PROBLEM: All of the data below should be copied exactly as it stands.

(Stored records)
────────────────
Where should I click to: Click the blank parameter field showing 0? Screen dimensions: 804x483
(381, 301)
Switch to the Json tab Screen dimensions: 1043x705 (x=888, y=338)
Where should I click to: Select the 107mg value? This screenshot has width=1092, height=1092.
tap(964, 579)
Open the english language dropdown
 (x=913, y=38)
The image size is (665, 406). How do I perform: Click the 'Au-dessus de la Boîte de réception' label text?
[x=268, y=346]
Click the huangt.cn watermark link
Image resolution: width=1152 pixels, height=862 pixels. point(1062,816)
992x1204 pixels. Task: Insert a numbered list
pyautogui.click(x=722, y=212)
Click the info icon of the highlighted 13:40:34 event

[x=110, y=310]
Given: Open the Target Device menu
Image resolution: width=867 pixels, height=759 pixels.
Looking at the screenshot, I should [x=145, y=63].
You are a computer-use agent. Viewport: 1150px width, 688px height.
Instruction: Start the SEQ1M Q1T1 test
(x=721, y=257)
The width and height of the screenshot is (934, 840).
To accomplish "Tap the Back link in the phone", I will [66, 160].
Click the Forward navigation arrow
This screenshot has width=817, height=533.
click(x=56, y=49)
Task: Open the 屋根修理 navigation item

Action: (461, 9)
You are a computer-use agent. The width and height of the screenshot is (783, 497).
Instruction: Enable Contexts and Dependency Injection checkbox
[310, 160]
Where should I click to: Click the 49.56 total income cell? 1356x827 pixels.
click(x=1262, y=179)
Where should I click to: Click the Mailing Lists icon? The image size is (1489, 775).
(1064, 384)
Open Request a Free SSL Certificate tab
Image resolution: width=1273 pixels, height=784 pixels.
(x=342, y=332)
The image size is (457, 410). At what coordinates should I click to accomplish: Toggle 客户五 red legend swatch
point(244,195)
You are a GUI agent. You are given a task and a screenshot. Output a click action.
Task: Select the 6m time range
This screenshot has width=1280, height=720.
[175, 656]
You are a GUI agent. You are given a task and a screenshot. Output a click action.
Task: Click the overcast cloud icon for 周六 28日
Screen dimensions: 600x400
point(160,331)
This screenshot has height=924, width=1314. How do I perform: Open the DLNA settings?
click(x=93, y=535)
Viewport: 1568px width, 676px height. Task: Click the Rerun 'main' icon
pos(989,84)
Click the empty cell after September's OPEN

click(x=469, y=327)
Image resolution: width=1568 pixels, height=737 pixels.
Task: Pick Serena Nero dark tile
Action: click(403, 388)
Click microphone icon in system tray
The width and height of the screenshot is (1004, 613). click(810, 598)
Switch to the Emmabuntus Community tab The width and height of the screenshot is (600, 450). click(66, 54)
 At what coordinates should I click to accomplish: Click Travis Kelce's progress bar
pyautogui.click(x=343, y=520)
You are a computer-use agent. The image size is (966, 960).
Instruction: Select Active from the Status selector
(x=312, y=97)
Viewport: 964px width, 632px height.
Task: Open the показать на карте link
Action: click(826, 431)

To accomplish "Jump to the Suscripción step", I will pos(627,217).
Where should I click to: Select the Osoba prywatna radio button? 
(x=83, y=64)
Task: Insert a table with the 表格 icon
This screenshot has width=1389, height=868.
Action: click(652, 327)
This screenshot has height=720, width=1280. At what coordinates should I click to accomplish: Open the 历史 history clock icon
────────────────
TASK SOLUTION:
Where should I click to: Click the blank parameter field showing 0? Screen dimensions: 804x483
(381, 301)
Switch to the Json tab Screen dimensions: 1043x705 (x=888, y=338)
Where should I click to: Select the 107mg value? This screenshot has width=1092, height=1092.
tap(964, 579)
Open the english language dropdown
 (x=913, y=38)
The image size is (665, 406). How do I perform: Click the 'Au-dessus de la Boîte de réception' label text?
[x=268, y=346]
Click the huangt.cn watermark link
Image resolution: width=1152 pixels, height=862 pixels. point(1062,816)
992x1204 pixels. Task: Insert a numbered list
pyautogui.click(x=722, y=212)
Click the info icon of the highlighted 13:40:34 event

[x=110, y=310]
Given: Open the Target Device menu
Image resolution: width=867 pixels, height=759 pixels.
Looking at the screenshot, I should [x=145, y=63].
You are a computer-use agent. Viewport: 1150px width, 688px height.
Instruction: Start the SEQ1M Q1T1 test
(x=721, y=257)
The width and height of the screenshot is (934, 840).
To accomplish "Tap the Back link in the phone", I will [66, 160].
Click the Forward navigation arrow
This screenshot has width=817, height=533.
click(x=56, y=49)
Task: Open the 屋根修理 navigation item

Action: (461, 9)
You are a computer-use agent. The width and height of the screenshot is (783, 497).
Instruction: Enable Contexts and Dependency Injection checkbox
[310, 160]
Where should I click to: Click the 49.56 total income cell? 1356x827 pixels.
click(x=1262, y=179)
Where should I click to: Click the Mailing Lists icon? The image size is (1489, 775).
(1064, 384)
Open Request a Free SSL Certificate tab
Image resolution: width=1273 pixels, height=784 pixels.
(x=342, y=332)
The image size is (457, 410). At what coordinates should I click to accomplish: Toggle 客户五 red legend swatch
point(244,195)
You are a GUI agent. You are given a task and a screenshot. Output a click action.
Task: Select the 6m time range
This screenshot has width=1280, height=720.
[175, 656]
You are a GUI agent. You are given a task and a screenshot. Output a click action.
Task: Click the overcast cloud icon for 周六 28日
Screen dimensions: 600x400
point(160,331)
This screenshot has height=924, width=1314. How do I perform: Open the DLNA settings?
click(x=93, y=535)
Viewport: 1568px width, 676px height. Task: Click the Rerun 'main' icon
pos(989,84)
Click the empty cell after September's OPEN

click(x=469, y=327)
Image resolution: width=1568 pixels, height=737 pixels.
Task: Pick Serena Nero dark tile
Action: click(403, 388)
Click microphone icon in system tray
The width and height of the screenshot is (1004, 613). click(810, 598)
Switch to the Emmabuntus Community tab The width and height of the screenshot is (600, 450). click(66, 54)
 At what coordinates should I click to accomplish: Click Travis Kelce's progress bar
pyautogui.click(x=343, y=520)
You are a computer-use agent. The image size is (966, 960).
Instruction: Select Active from the Status selector
(x=312, y=97)
Viewport: 964px width, 632px height.
Task: Open the показать на карте link
Action: click(826, 431)

To accomplish "Jump to the Suscripción step", I will pos(627,217).
Where should I click to: Select the Osoba prywatna radio button? 
(x=83, y=64)
Task: Insert a table with the 表格 icon
This screenshot has width=1389, height=868.
Action: click(652, 327)
This screenshot has height=720, width=1280. At what coordinates should I click to accomplish: Open the 历史 history clock icon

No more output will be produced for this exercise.